**WHAT IS EXPECTED**
For the records below, output word for word the lines from the one with "Click the search magnifier icon" up to and including the one with "Click the Настройки доступа share button". No pictures.

[DATA PROVIDED Boundary: Start]

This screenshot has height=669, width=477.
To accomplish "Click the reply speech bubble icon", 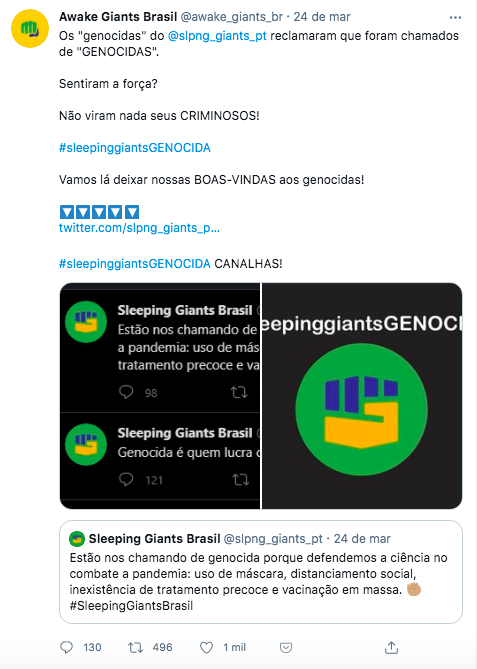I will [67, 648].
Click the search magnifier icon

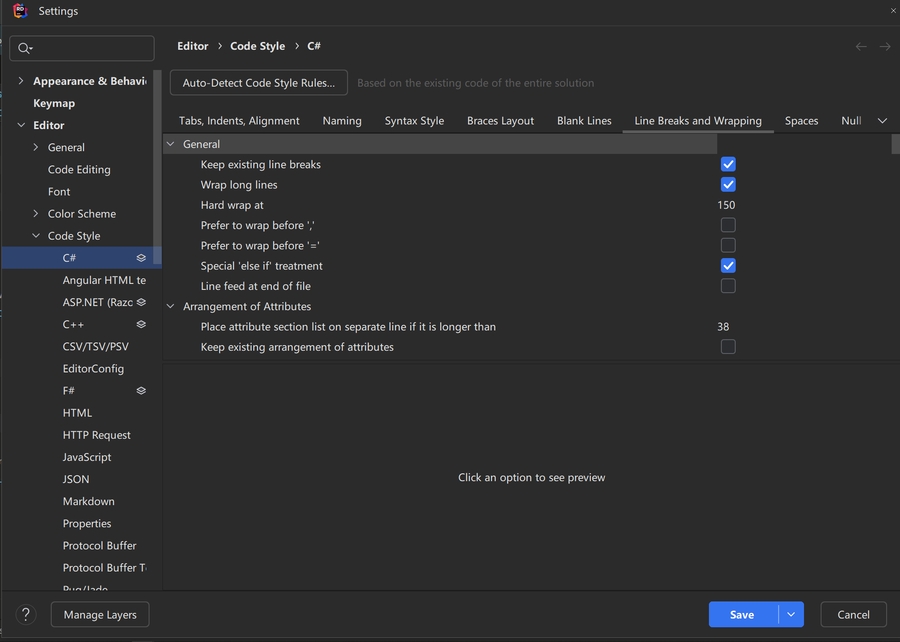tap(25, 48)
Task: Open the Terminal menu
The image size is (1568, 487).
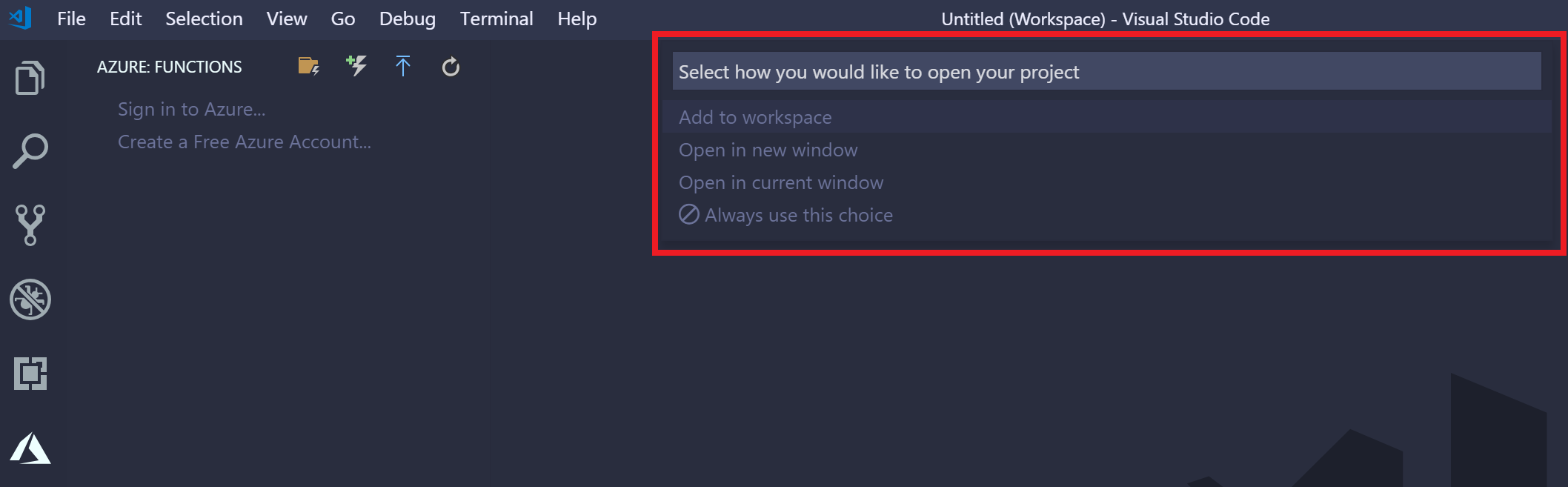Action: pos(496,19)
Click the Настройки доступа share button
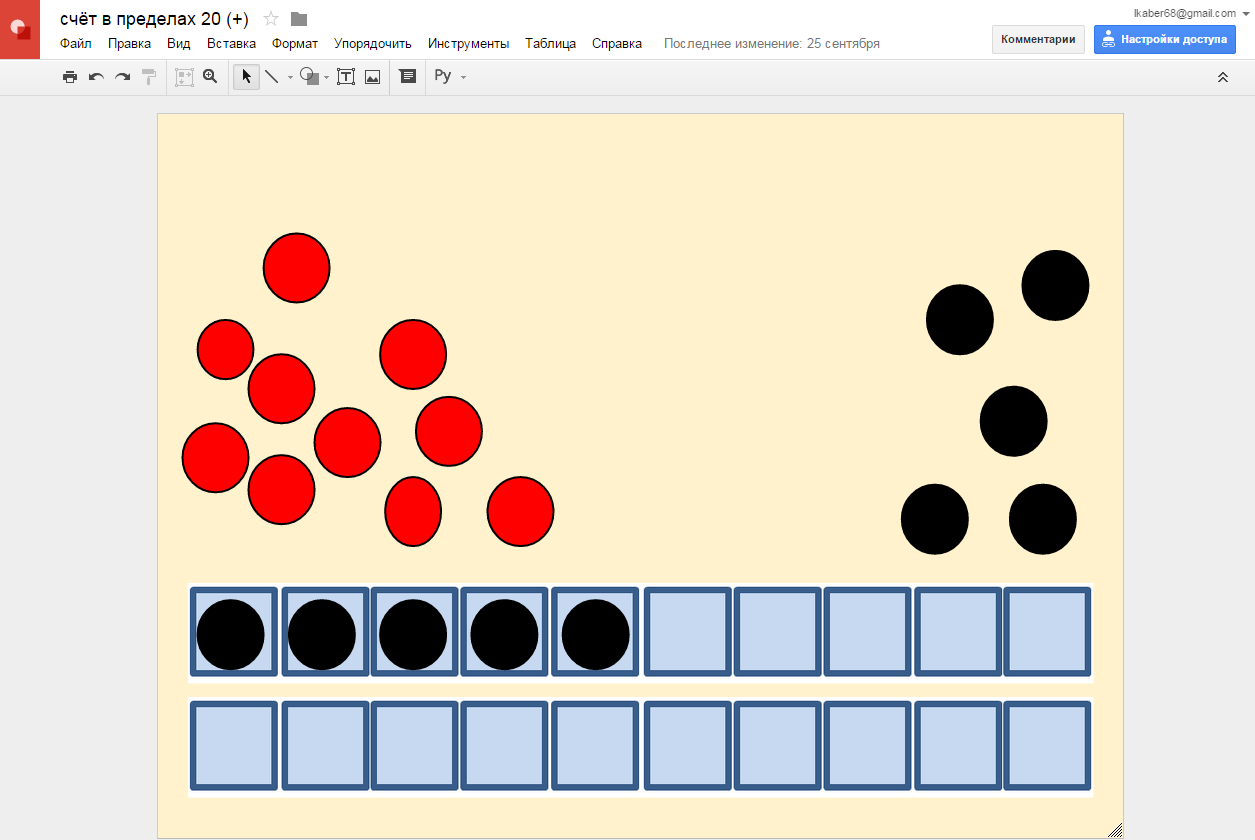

[DATA PROVIDED Boundary: End]
[DATA PROVIDED Boundary: Start]

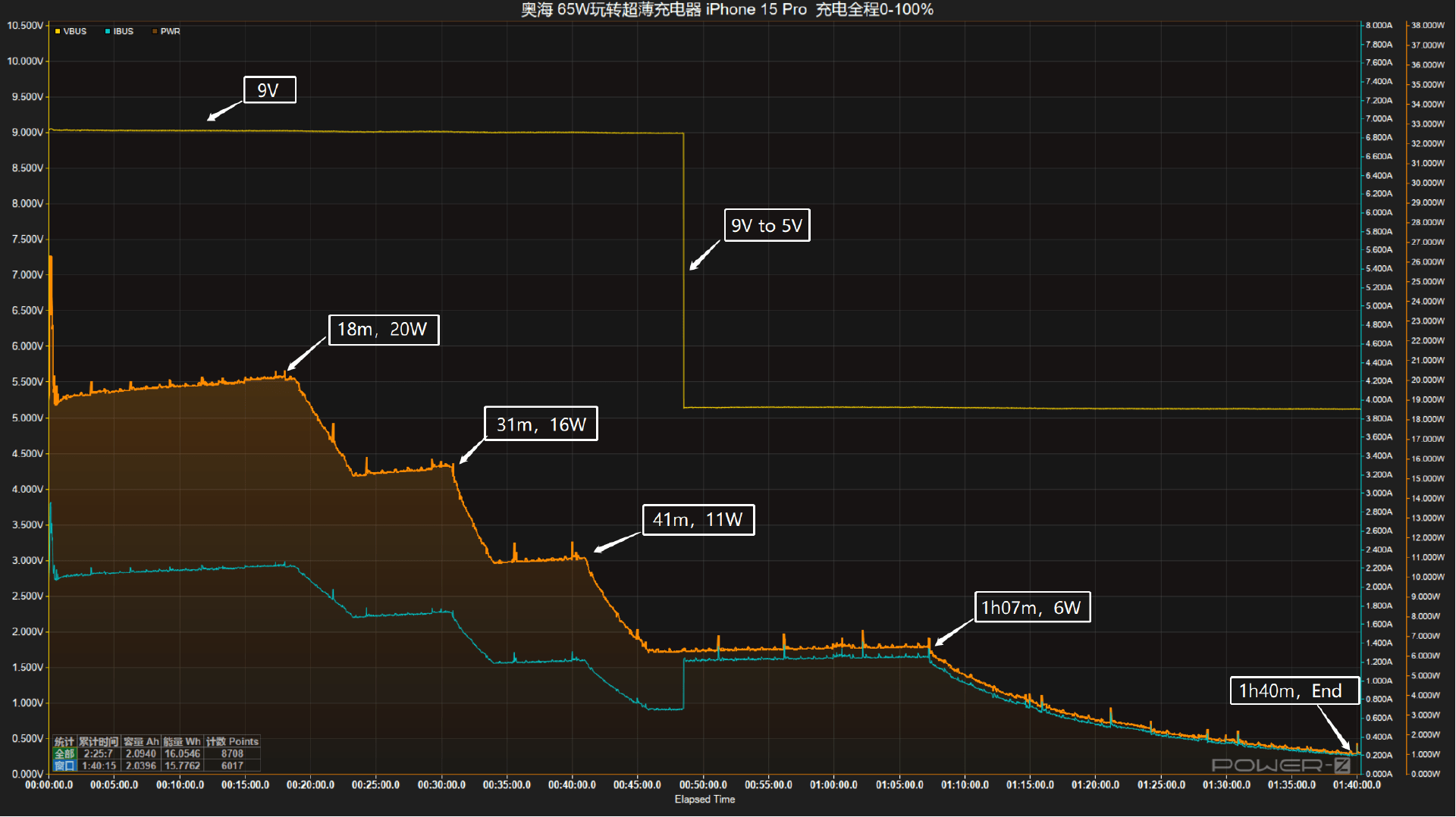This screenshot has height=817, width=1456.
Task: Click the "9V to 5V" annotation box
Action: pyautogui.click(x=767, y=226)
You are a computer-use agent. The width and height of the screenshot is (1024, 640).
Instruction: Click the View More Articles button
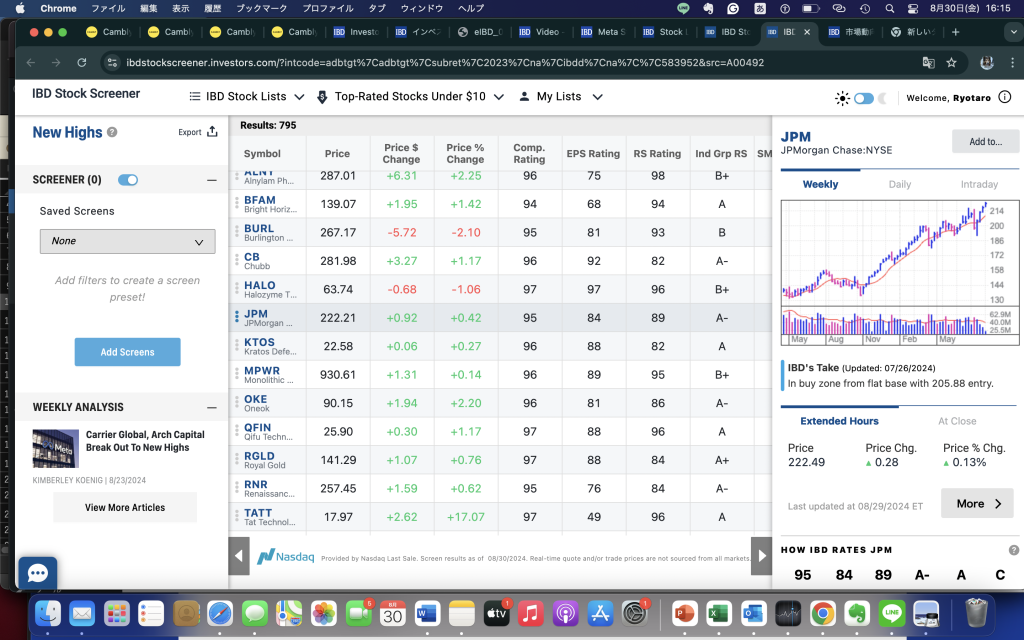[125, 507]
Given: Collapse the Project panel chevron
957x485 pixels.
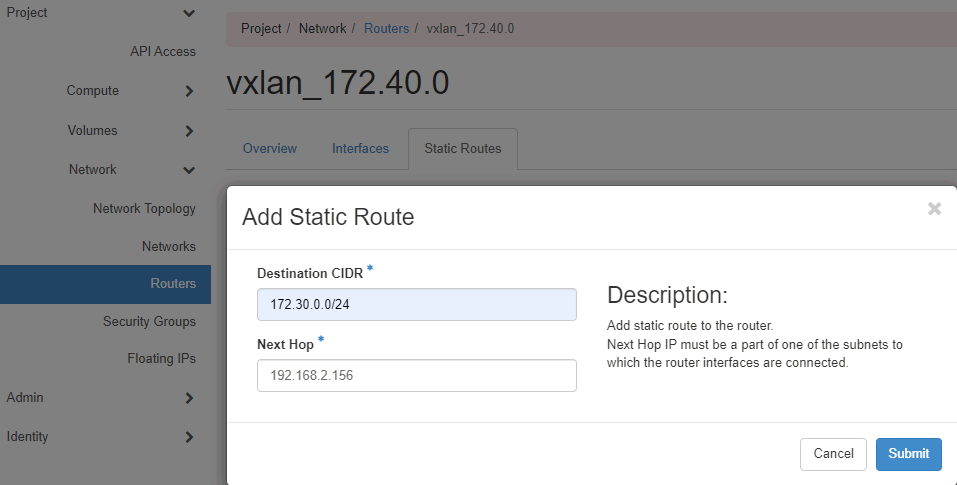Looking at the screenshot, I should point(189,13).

[DATA PROVIDED Boundary: End]

**SOLUTION FOR THIS PROBLEM**
Click the search magnifier icon

tap(25, 48)
Task: Open the Terminal menu
The image size is (1568, 487).
Action: pos(496,19)
Click the Настройки доступа share button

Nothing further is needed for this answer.